Pedagang meminta pemerintah tidak hanya membebani mereka dengan peraturan, tetapi juga memberikan solusi yang menyelamatkan.
Tidak seperti biasanya, kios batik Monalisa dipenuhi manekin-manekin setengah badan yang diletakkan di lantai. Belum lagi beberapa karung berisi pakaian dan gantungan yang ia letakkan di pojokan. Barang-barang itu membuat kiosnya yang berukuran sekitar 4x2,25 meter, terlihat agak berantakan dan sesak.
Di masa PPKM ini, Monalisa, 27, justru menambah stok barang jualannya. Sebab itu selain manekin dan gantungan baju, koleksi batiknya ia tambah agar kiosnya lebih lengkap, sehingga pembeli dapat mencari batik model apa saja di kiosnya. Maklum permintaan sedang tinggi.
Sayangnya, sama sekali bukan begitu jalan ceritanya. Saat pandemi, terlebih di masa Pemberlakukan Pembatasan Kegiatan Masyarakat (PPKM), pasar semakin sepi. "Seperti di kuburan," kata Monalisa. Tak jarang bahkan berjam-jam, tidak ada satupun pengunjung yang melintas di depan kiosnya.
"Biasanya engak sepenuh ini barangnya. Tetapi ini bukan nambah barang... Enggak mungkinlah nambah barang lagi sepi kayak begini," kata Monalisa yang berdagang batik di lantai Ground Blok M Square, Kebayoran Baru, Jakarta Selatan ini.

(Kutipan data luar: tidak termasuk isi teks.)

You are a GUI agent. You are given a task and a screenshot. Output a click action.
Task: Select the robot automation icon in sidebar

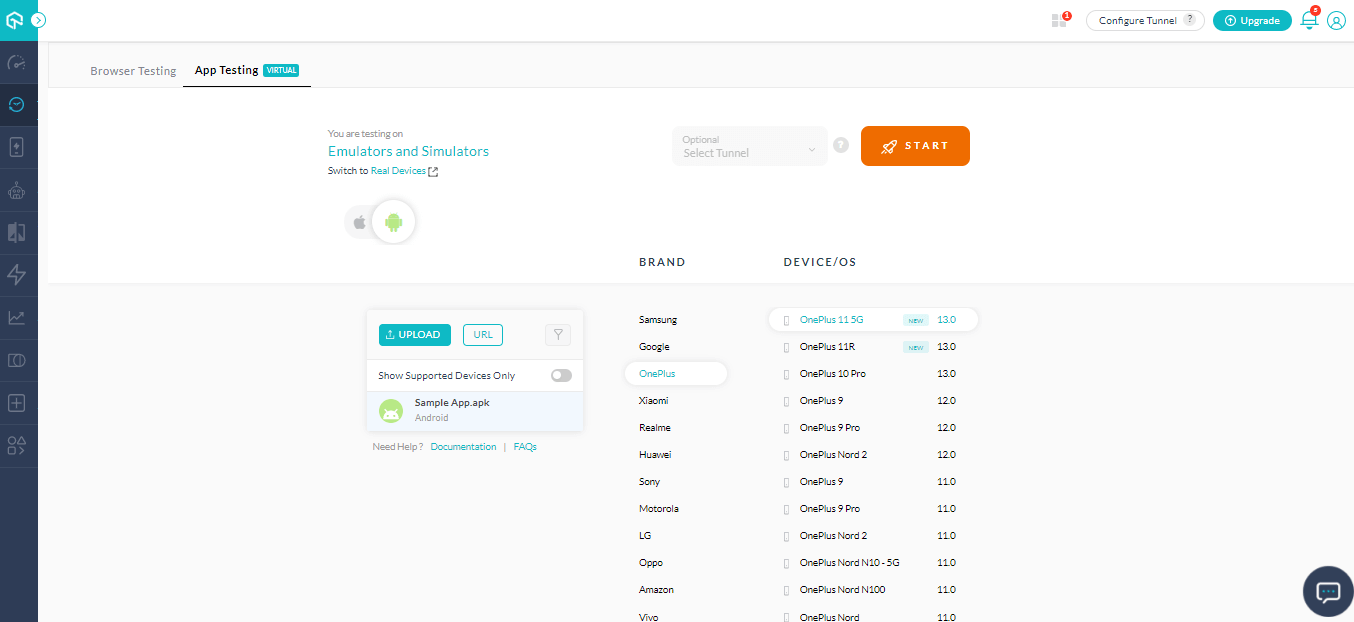click(x=18, y=189)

Barang-barang itu adalah limpahan dari kiosnya yang lain di lantai 2, yang juga berada di Blok M Square. Kios itu biasanya dikelola suaminya. Namun, karena sepi pembeli, suaminya memilih tutup. Suami Monalisa, yang biasa dipanggilnya Uda itu tak kuat bertahan. Meski tidak mengibarkan bendera putih, Uda sudah menyerah.